= Beginning of Section =

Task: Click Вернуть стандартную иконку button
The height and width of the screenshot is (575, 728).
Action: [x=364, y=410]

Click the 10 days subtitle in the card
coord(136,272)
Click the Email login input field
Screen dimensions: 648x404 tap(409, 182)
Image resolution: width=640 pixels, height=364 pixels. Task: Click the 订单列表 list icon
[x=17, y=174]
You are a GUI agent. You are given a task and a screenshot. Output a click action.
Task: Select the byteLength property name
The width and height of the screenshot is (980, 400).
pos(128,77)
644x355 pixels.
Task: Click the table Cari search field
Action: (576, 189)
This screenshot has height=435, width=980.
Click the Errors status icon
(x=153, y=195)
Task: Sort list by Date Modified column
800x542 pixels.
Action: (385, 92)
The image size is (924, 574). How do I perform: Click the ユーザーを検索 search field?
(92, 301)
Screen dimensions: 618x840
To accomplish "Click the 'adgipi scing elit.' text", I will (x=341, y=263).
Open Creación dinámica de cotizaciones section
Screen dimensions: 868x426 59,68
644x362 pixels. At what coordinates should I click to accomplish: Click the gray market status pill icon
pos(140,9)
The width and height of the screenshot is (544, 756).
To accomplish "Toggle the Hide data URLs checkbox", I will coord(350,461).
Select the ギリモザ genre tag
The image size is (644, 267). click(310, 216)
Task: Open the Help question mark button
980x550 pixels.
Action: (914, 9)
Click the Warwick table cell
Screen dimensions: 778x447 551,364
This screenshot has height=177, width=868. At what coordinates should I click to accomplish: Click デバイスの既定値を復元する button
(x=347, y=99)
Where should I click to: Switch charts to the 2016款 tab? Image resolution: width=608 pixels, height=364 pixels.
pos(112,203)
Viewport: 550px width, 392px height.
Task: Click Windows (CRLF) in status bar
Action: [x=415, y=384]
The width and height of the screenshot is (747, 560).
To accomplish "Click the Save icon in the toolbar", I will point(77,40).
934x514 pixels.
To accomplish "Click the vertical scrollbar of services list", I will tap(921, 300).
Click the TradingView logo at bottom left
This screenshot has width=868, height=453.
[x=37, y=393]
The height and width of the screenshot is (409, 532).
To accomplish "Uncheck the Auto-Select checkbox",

= End of Section =

◆ TASK DETAILS
Nothing is to be left out: set down all the records again exactly.

◆ TASK OUTPUT
Task: Click Вернуть стандартную иконку button
The height and width of the screenshot is (575, 728).
Action: [x=364, y=410]

Click the 10 days subtitle in the card
coord(136,272)
Click the Email login input field
Screen dimensions: 648x404 tap(409, 182)
Image resolution: width=640 pixels, height=364 pixels. Task: Click the 订单列表 list icon
[x=17, y=174]
You are a GUI agent. You are given a task and a screenshot. Output a click action.
Task: Select the byteLength property name
The width and height of the screenshot is (980, 400).
pos(128,77)
644x355 pixels.
Task: Click the table Cari search field
Action: (576, 189)
This screenshot has height=435, width=980.
Click the Errors status icon
(x=153, y=195)
Task: Sort list by Date Modified column
800x542 pixels.
Action: (385, 92)
The image size is (924, 574). How do I perform: Click the ユーザーを検索 search field?
(92, 301)
Screen dimensions: 618x840
To accomplish "Click the 'adgipi scing elit.' text", I will (x=341, y=263).
Open Creación dinámica de cotizaciones section
Screen dimensions: 868x426 59,68
644x362 pixels. At what coordinates should I click to accomplish: Click the gray market status pill icon
pos(140,9)
The width and height of the screenshot is (544, 756).
To accomplish "Toggle the Hide data URLs checkbox", I will coord(350,461).
Select the ギリモザ genre tag
The image size is (644, 267). click(310, 216)
Task: Open the Help question mark button
980x550 pixels.
Action: (914, 9)
Click the Warwick table cell
Screen dimensions: 778x447 551,364
This screenshot has height=177, width=868. At what coordinates should I click to accomplish: Click デバイスの既定値を復元する button
(x=347, y=99)
Where should I click to: Switch charts to the 2016款 tab? Image resolution: width=608 pixels, height=364 pixels.
pos(112,203)
Viewport: 550px width, 392px height.
Task: Click Windows (CRLF) in status bar
Action: [x=415, y=384]
The width and height of the screenshot is (747, 560).
To accomplish "Click the Save icon in the toolbar", I will point(77,40).
934x514 pixels.
To accomplish "Click the vertical scrollbar of services list", I will tap(921, 300).
Click the TradingView logo at bottom left
This screenshot has width=868, height=453.
[x=37, y=393]
The height and width of the screenshot is (409, 532).
To accomplish "Uncheck the Auto-Select checkbox",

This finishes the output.